Problem statement: In the records, find every line with the word "card" and copy it out.

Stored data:
- Opening Delimiter -

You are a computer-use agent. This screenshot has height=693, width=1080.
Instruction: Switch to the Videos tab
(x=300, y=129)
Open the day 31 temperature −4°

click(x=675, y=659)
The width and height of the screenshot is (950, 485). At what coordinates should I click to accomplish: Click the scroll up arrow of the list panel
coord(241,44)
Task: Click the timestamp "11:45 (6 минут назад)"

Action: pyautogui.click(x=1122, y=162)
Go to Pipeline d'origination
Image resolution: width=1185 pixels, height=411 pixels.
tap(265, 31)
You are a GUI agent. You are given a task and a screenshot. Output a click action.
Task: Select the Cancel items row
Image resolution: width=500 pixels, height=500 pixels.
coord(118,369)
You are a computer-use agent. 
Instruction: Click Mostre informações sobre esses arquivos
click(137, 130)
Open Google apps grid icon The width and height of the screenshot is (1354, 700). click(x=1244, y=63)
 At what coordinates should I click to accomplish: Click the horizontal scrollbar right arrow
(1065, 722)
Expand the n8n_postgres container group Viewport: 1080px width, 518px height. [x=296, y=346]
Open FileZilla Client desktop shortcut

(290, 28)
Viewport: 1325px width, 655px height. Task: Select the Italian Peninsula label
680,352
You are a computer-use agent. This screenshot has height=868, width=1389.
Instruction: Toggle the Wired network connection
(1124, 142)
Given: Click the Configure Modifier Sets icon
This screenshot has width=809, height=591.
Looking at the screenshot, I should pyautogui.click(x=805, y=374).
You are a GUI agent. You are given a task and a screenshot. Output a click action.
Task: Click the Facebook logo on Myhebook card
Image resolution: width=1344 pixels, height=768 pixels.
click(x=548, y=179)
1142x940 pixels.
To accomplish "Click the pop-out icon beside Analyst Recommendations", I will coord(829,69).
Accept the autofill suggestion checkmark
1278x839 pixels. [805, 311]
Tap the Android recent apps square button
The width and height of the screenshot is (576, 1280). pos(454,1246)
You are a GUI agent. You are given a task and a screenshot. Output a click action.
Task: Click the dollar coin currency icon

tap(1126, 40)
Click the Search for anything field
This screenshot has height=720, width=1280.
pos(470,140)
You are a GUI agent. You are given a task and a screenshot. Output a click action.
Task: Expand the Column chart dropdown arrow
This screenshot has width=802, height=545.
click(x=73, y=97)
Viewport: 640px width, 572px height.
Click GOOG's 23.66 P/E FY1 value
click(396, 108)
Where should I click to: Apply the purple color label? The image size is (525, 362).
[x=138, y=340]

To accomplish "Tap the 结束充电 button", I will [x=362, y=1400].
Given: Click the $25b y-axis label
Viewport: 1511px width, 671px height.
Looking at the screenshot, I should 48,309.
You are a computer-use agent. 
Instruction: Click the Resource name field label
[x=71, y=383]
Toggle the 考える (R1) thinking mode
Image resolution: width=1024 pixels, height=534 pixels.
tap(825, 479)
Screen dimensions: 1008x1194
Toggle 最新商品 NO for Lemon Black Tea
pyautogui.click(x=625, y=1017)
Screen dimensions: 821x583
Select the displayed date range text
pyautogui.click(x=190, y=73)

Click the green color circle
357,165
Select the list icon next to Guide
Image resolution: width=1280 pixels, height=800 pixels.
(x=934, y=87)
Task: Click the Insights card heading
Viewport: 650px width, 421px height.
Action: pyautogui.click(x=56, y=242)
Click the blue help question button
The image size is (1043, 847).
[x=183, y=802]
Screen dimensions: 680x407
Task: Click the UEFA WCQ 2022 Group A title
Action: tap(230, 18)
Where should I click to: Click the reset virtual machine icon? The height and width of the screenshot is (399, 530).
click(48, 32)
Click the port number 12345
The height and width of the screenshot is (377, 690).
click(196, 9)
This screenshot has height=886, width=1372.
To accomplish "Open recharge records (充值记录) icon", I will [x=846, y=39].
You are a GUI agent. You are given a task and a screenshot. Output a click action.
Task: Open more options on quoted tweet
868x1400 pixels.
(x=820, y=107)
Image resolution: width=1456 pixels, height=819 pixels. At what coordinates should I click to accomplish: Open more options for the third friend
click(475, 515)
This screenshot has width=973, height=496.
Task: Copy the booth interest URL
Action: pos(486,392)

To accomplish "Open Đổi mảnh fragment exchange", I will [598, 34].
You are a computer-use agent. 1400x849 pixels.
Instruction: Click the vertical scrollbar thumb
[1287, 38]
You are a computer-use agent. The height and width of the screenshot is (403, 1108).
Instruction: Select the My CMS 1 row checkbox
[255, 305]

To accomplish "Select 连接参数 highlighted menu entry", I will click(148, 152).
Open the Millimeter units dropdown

- Closing Delimiter -

Answer to this problem:
Task: Click the Facebook logo on Myhebook card
Task: Click the Insights card heading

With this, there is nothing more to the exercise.